Dans le cadre de la lutte contre les installations portuaires clandestines, le Vice-Premier ministre chargé des Transports, Jean-Pierre Bemba Gombo, a transmis à son collègue de l’Intérieur un répertoire de 240 ports fluviaux et lacustres non homologués à fermer « immédiatement ».
Une décision datant du 8 mai, fait suite aux résolutions adoptées lors des 46e et 52e réunions du Conseil des ministres, tenues en août et octobre 2020. Elle relance ainsi la mise en œuvre d’une politique gouvernementale annoncée depuis octobre 2024 visant à assainir l’exploitation des voies navigables en RDC.
Ces ports fluviaux et lacustres non homologués sont répartis dans plusieurs provinces du pays, avec une concentration notable dans le Lualaba, le Haut-Uele et la Mongala, le Sud-Kivu et même la capitale congolaise.

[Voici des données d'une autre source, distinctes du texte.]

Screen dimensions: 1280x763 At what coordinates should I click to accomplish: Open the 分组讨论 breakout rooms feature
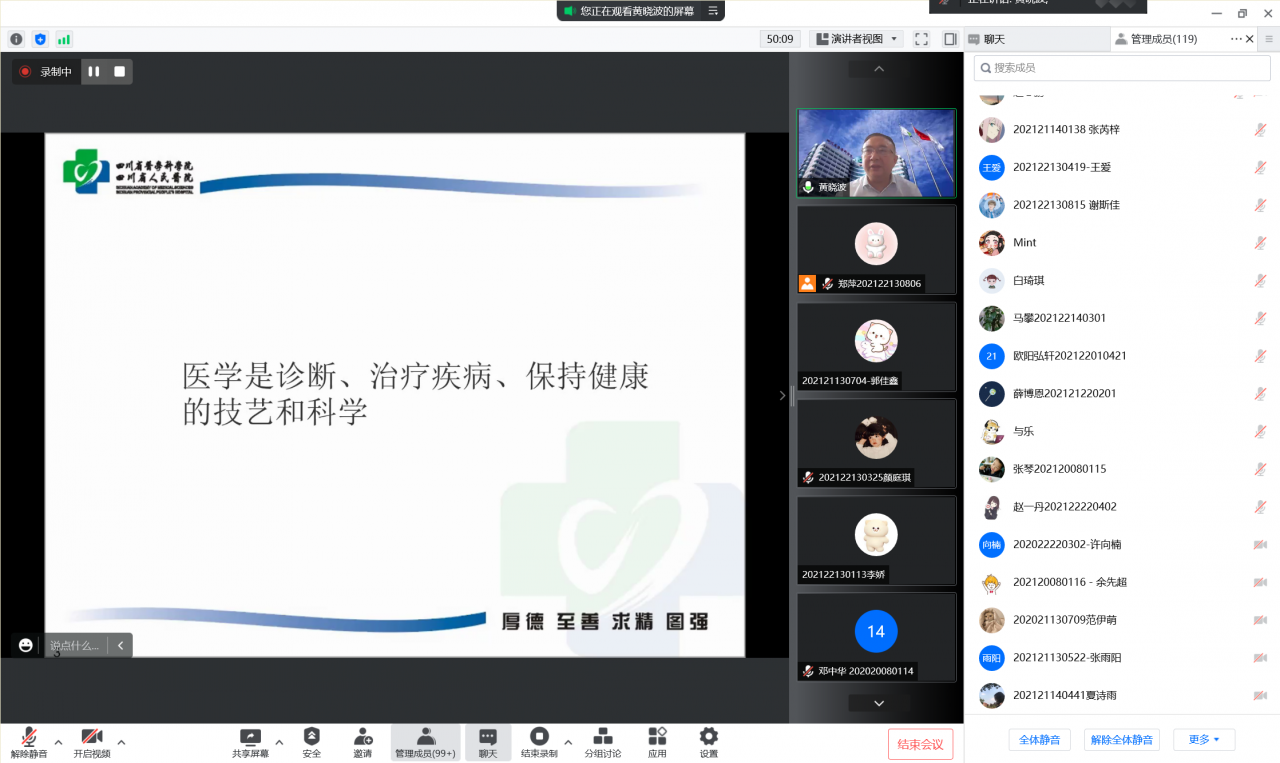point(601,742)
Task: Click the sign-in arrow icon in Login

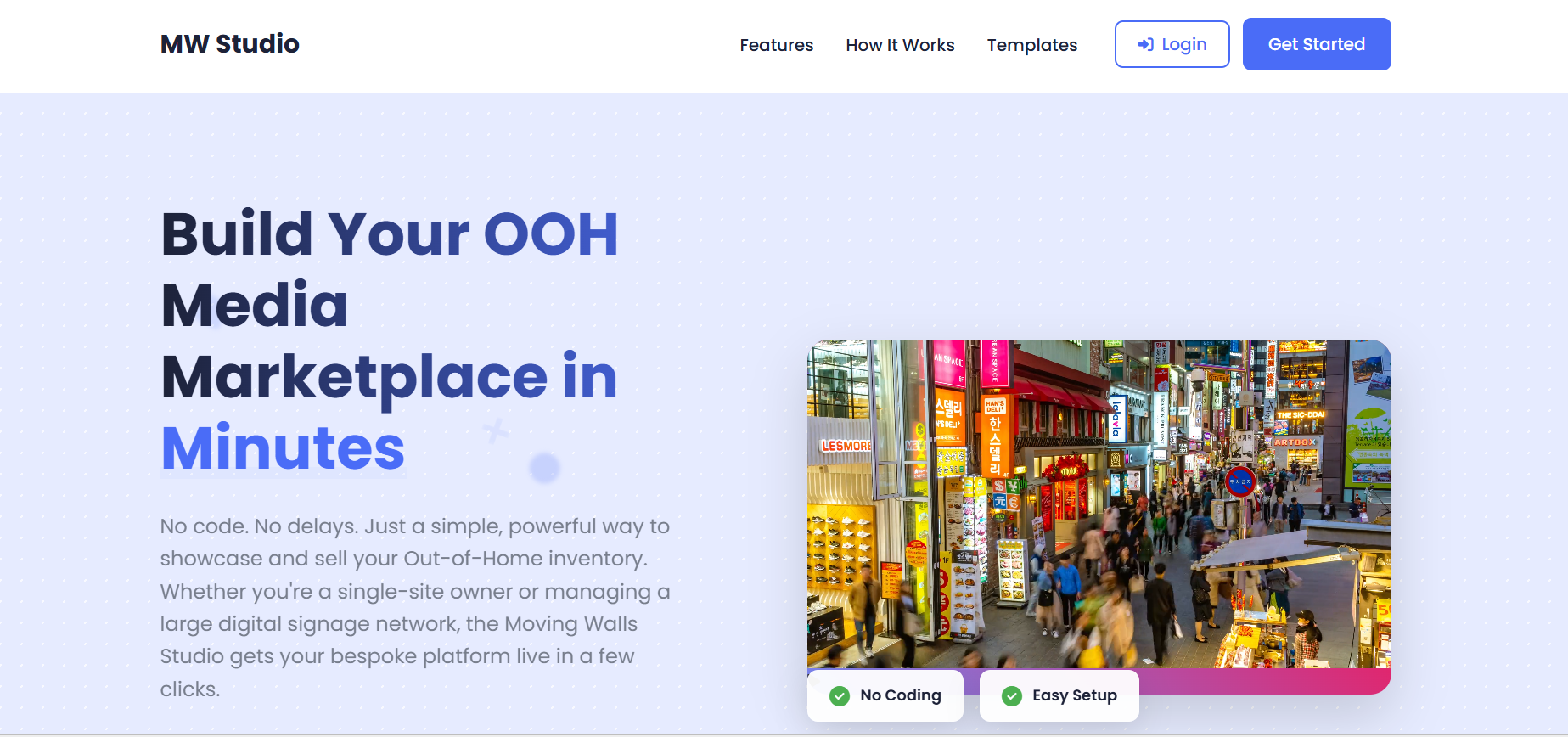Action: pyautogui.click(x=1145, y=44)
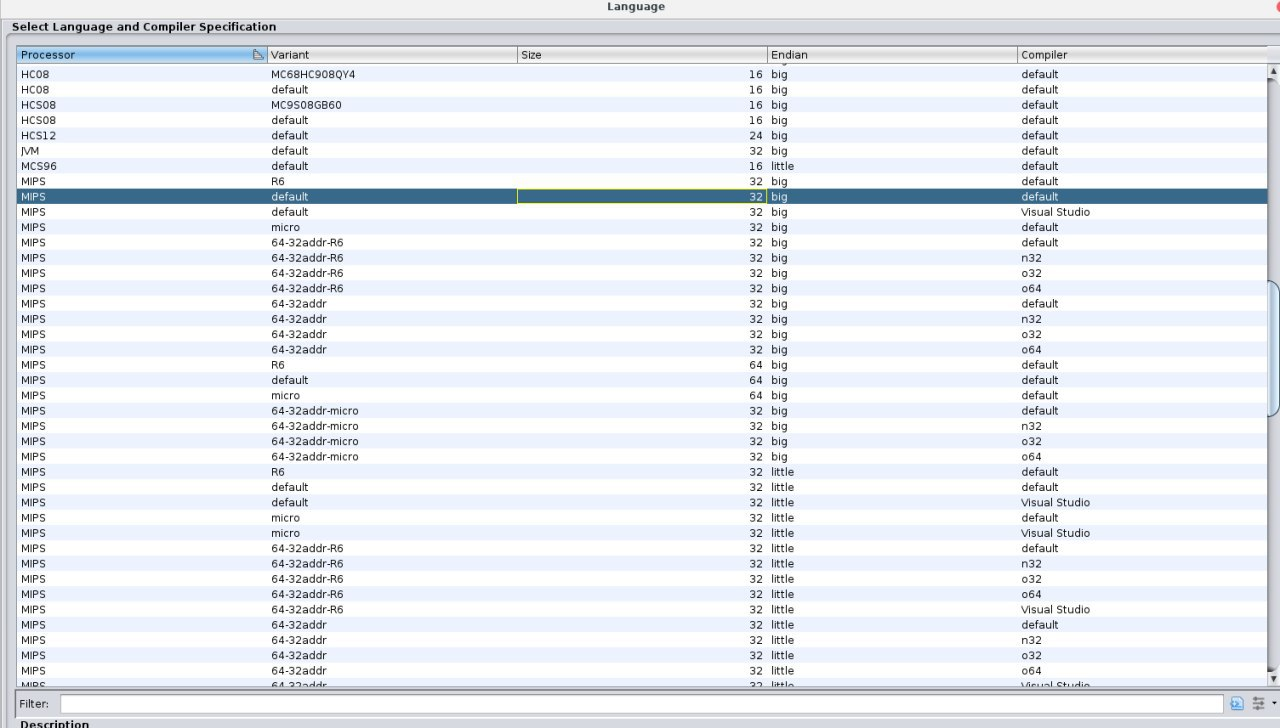Select the MIPS Visual Studio compiler row
The height and width of the screenshot is (728, 1280).
pos(400,211)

Selon Jean-Pierre Bemba, cette opération a pour objectif de renforcer la régulation du secteur, à améliorer la sécurité sur les lacs et les fleuves et à mettre un terme à l’exploitation informelle des infrastructures portuaires.
La RDC est très touchée par des naufrages meurtriers sur ses eaux intérieures. Le 3 octobre 2024, le bateau « Merveille de Dieu » avait chaviré à proximité du port de Kituku, à Goma, sur le lac Kivu, causant ainsi la mort de 23 personnes et laissant derrière lui des dizaines de disparus. Le 8 avril 2025, au moins 22 personnes ont péri dans le naufrage de la baleinière « JADOS » sur le fleuve Congo, non loin de Mbandaka. À seulement moins d’un mois, le 10 mars, un autre accident sur la rivière Kwa, dans la province de Mai-Ndombe, avait fait plus de 25 morts.